Bitcoin and Ethereum mining pools BTC.com, Poolin, Binance Pool, ViaBTC and F2Pool suffered major DNS outages Thursday as Chinese regulators blacklisted addresses inside the country, according to numerous reports and tweets. ViaBTC’s domain was still inaccessible from the US as of publishing time.
Bitcoin’s hashrate – an estimate of the Bitcoin network’s mining activity – dropped slightly on the event, but not within a noticeable margin. Rather, multiple mining pools experienced lower or zero hashrate across different supported pool products.
According to The Block, China Telecom has issued new guidance for seeking and blocking IP addresses connecting to mining pools. The top 10 mining pools are now inaccessible in China.
The crackdown comes after months-long efforts by Chinese regulators to hamstring the cryptocurrency mining industry inside the country. Bitcoin mining was banned across multiple Chinese provinces last June followed by prohibitions against crypto-to-crypto transactions in September.

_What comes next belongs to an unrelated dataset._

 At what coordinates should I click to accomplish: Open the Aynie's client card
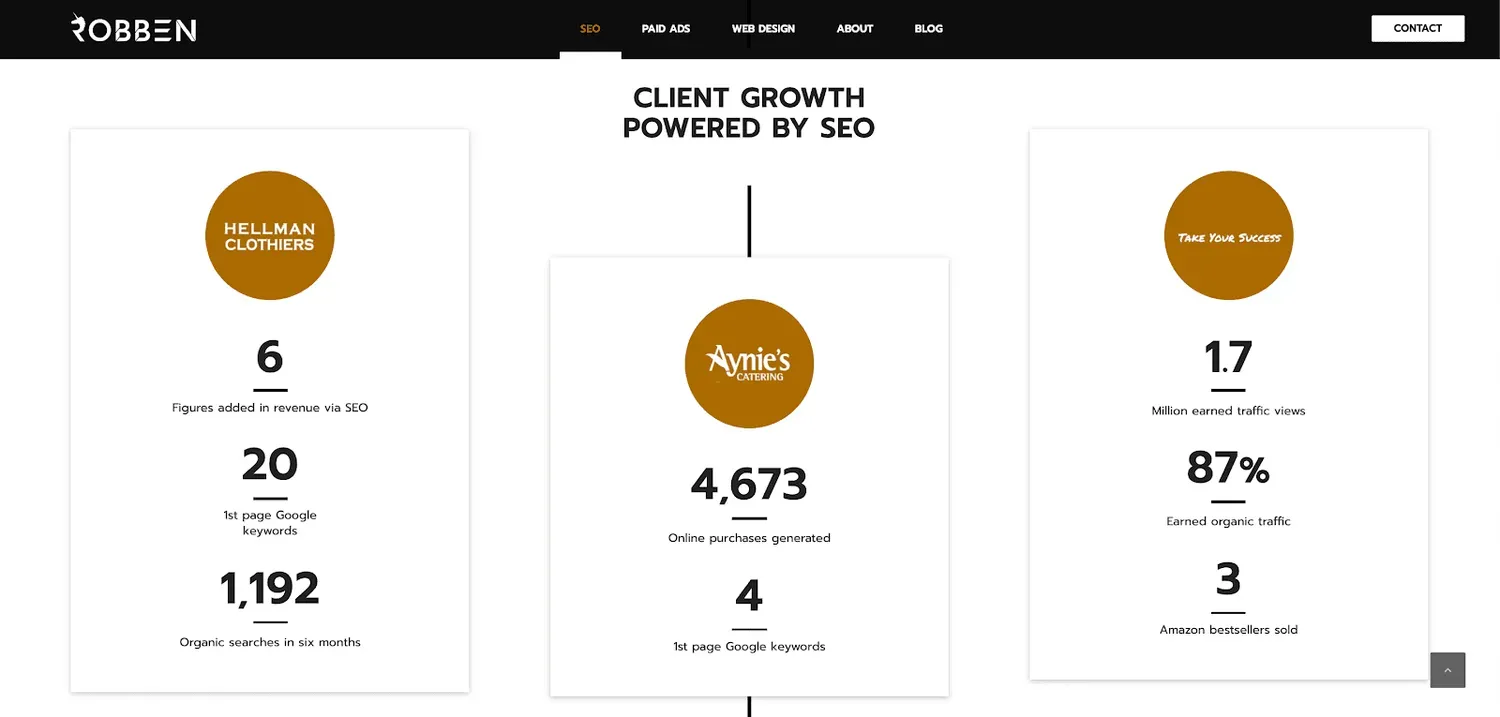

The Cambridge Center for Alternative Finance (CCAF) newest model released in October stated 0% of Bitcoin’s global hashrate was located in the region. However, expert opinions place the value at around 10-20% of the total Bitcoin network hashrate. The firewall extension implies the Chinese government is aware of stragglers in the region and are taking technical avenues to force a cessation of activities.
Mining pools were already divesting themselves from the region entirely by geo-blocking Chinese miners. BTC.com, Antpool, F2Pool and others banned China-based IP addresses in October.